Now for the question: Would you give the same kind of statutory accommodation to other ideas of marriage? Can Catholics, for example, have a special marriage that is divorcable only under the conditions that lead to nullity in canon law? You previously said we Christians shouldn’t care about civil marriage because we can’t have control over it. But by the logic that allows covenant marriage, couldn’t we also have control over a special version of civil marriage?
…If yes, should the law refuse divorce to an apostate spouse who originally contracted that kind of marriage for religious reasons? Can we exclude gay couples from our special version of marriage? Can private enterprises give advantages to only one version of marriage? Can a church refuse religious marriage to people whose civil marriage license is under a different code than the one it endorses?
This question is mostly phrased in terms of Christianity, but Gilbert has has gotten to the crux of the (non-psychotic parts) of the debate over Sharia law: When should the government respect or enforce commitments made outside conventional contract law (including promises to be bound by clerical rulings)? My knowledge of this kind of jurisprudence comes mostly from accommodations civil courts make to rabbinical law, so we’ve got all the Abrahamic faiths covered here.
There was a case a while ago where a Jewish woman had her civil divorce snarled up in a religious one. Her husband refused to give her a get (a divorce under Jewish law) after they got a legal divorce. Withholding a get prevented her from remarrying under Jewish law, and he was reportedly using the get to force her to alter the custody agreement. Under Jewish law, a man can unilaterally withhold a get from his wife, not vice versa.
So, we don’t want to add in legal statuses that contradict the tenets of our civil society or take advantage of protected classes. And we don’t really want judges to be in the position of ruling that the strictures of a certain religion are unamerican at heart, so any attempt to codify novel structures of marriage would need to be done the same way covenant marriage was integrated, in an entirely secular framework.
I’d love to see different marriage types grow and compete. If nothing else, it would force people to think harder about what kind of binds they meant to place on themselves, if they couldn’t slide easily into the default.
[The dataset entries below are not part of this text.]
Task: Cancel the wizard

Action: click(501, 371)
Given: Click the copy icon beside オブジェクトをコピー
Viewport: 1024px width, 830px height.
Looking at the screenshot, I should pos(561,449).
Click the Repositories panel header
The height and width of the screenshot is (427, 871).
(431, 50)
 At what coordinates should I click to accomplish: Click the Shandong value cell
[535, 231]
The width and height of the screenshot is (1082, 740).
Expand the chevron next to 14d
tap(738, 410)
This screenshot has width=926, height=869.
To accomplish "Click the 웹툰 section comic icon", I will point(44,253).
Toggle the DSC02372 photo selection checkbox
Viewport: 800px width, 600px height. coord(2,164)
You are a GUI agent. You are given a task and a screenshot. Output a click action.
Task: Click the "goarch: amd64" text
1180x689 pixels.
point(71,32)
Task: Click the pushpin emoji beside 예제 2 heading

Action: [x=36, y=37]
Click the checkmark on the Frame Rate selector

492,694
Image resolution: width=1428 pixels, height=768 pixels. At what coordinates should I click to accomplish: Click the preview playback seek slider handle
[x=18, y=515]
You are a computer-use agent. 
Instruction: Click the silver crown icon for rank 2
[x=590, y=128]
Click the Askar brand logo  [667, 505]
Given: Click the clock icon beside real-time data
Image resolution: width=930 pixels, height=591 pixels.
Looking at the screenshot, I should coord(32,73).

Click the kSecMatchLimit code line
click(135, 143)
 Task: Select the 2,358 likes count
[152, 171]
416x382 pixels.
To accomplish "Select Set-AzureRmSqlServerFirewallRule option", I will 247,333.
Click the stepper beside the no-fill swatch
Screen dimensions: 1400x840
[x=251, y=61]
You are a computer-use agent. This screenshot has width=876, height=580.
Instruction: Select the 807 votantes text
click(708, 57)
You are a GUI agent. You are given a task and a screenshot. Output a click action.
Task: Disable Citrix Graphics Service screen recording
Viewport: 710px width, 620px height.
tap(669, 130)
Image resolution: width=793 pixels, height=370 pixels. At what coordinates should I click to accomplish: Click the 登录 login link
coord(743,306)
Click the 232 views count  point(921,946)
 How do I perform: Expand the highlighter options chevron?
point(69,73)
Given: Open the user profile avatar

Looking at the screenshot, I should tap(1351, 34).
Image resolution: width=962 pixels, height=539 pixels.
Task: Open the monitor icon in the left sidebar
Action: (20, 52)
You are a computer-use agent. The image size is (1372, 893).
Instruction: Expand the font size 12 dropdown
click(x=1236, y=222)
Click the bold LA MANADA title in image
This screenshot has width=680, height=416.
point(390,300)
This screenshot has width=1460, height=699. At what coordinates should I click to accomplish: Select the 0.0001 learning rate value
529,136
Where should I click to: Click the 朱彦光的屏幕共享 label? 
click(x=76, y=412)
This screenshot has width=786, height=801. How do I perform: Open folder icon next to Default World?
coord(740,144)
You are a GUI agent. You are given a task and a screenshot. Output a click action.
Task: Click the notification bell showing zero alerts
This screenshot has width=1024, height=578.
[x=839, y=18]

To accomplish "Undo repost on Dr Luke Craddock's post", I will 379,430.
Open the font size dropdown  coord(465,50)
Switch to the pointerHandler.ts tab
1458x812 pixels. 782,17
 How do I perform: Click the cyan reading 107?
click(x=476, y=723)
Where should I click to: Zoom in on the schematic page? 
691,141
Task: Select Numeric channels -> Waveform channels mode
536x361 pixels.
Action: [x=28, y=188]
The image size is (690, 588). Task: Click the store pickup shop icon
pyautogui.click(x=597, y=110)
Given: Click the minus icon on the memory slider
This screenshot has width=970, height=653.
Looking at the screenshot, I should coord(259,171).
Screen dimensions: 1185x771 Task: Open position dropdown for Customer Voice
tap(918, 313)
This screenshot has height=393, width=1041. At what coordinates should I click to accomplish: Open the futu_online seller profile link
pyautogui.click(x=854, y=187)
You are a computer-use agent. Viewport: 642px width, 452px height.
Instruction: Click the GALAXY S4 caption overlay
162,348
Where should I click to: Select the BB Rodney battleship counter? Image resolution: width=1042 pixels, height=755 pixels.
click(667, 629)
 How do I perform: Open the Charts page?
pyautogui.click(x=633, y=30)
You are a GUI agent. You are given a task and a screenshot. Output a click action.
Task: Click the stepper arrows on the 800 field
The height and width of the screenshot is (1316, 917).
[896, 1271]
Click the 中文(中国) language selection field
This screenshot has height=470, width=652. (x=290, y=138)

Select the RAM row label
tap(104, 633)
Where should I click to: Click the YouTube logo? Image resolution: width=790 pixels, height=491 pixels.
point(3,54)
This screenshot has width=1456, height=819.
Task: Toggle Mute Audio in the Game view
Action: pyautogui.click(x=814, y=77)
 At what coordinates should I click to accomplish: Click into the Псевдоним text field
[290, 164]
And some of these legal recognition of relationships might go beyond marriage. Cohabitators might want an easy-to-revoke legal status that lets them see each other in the hospital, be medical proxies, etc but doesn’t give them the tax breaks. Heck, platonic roommates might want the same thing. Let a thousand signalling mechanisms bloom.
One other caveat on this issue: getting the state to enforce religious law, even at its most innocuous, should always be an opt-in procedure. Going through the religious motions should never be taken as tacit consent to have the State enforce that tie. (consider poor catechesis, annulments given because people didn’t properly understand what a Church marriage entails, and consider how little you want the State to be in charge of making the judgment of your commitment to your faith!).
Ultimately, I think it’s a bad strategic move for churches to try to get their strictures into the legal code, even as opt-in contracts. If civil penalties are a better cudgel than eternal perdition, your institution has a bigger problem than contract law on their hands. Civil restrictions serve the unchurched. If a religious group wants to make use of them, it could be as a signal that the couple is aware of the church teaching on marriage and has seriously decided to be bound by it.